W kolejnej fazie to gospodarze przejęli inicjatywę i napędzeni dopingiem kibiców stworzyli sobie kilka dogodnych okazji. W 30. minucie na mocny strzał z boku szesnastki zdecydował się Ferran Jutgla, ale po interwencji Emiliano Martineza piłka trafiła w słupek, a następnie do Christosa Tzolisa, jednak po uderzenie Greka argentyński bramkarz popisał się wspaniałym refleksem, ratując swoją drużynę przed stratą gola.
Już na początku drugiej odsłony starcia doszło do niespodziewanej sytuacji. W wyniku nieporozumienia Tyrone Mings podał piłkę ręką swojemu bramkarzowi, choć ten wznowił grę chwilę wcześniej. Ku zdumieniu nawet samych rywali sędzia od razu podyktował rzut karny, a VAR potwierdził słuszność jego decyzji. Jedenastkę-prezent na gola zamienił Hans Vanaken.
Trener Unai Emery był wyraźnie zirytowany takim przebiegiem wydarzeń i szybko zdecydował się na zmiany, wprowadzając na murawę Jhona Durana czy Pau Torresa. To jednak przeciwnicy stworzyli sobie kolejną dogodną okazję, ale Andreas Skov Olsen posłał piłkę nad poprzeczką.
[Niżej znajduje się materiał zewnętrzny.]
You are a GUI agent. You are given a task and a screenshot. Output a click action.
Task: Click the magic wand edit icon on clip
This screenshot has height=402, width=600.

Gracze Aston Villi do ostatnich minut próbowali przedrzeć się przez defensywę rywali, ale zawodnicy Nicky'ego Hayena wytrzymali ten napór i utrzymali korzystny wynik do końca, odnosząc drugie zwycięstwo w tych rozgrywkach. Dla gości jest to z kolei pierwsza porażka w tej edycji Ligi Mistrzów. Michał Skóraś całe spotkanie przesiedział na ławce rezerwowych.
Remontada Szachtara
Emocji nie brakowało także w Gelsenkirchen, gdzie swoje mecze w roli gospodarza rozgrywa Szachtar Donieck. W 27. minucie Kastriot Imeri dał prowadzenie Young Boys, ale chwilę później wyrównał Oleksandr Zubkov. Wkrótce kontuzji doznał kapitan gości Loris Benito, a zastąpił go Łukasz Łakomy. Jeszcze przed przerwą drugiego gola dla ukraińskiej drużyny zdobył Georgiy Sudakov, ustalając w ten sposób wynik spotkania.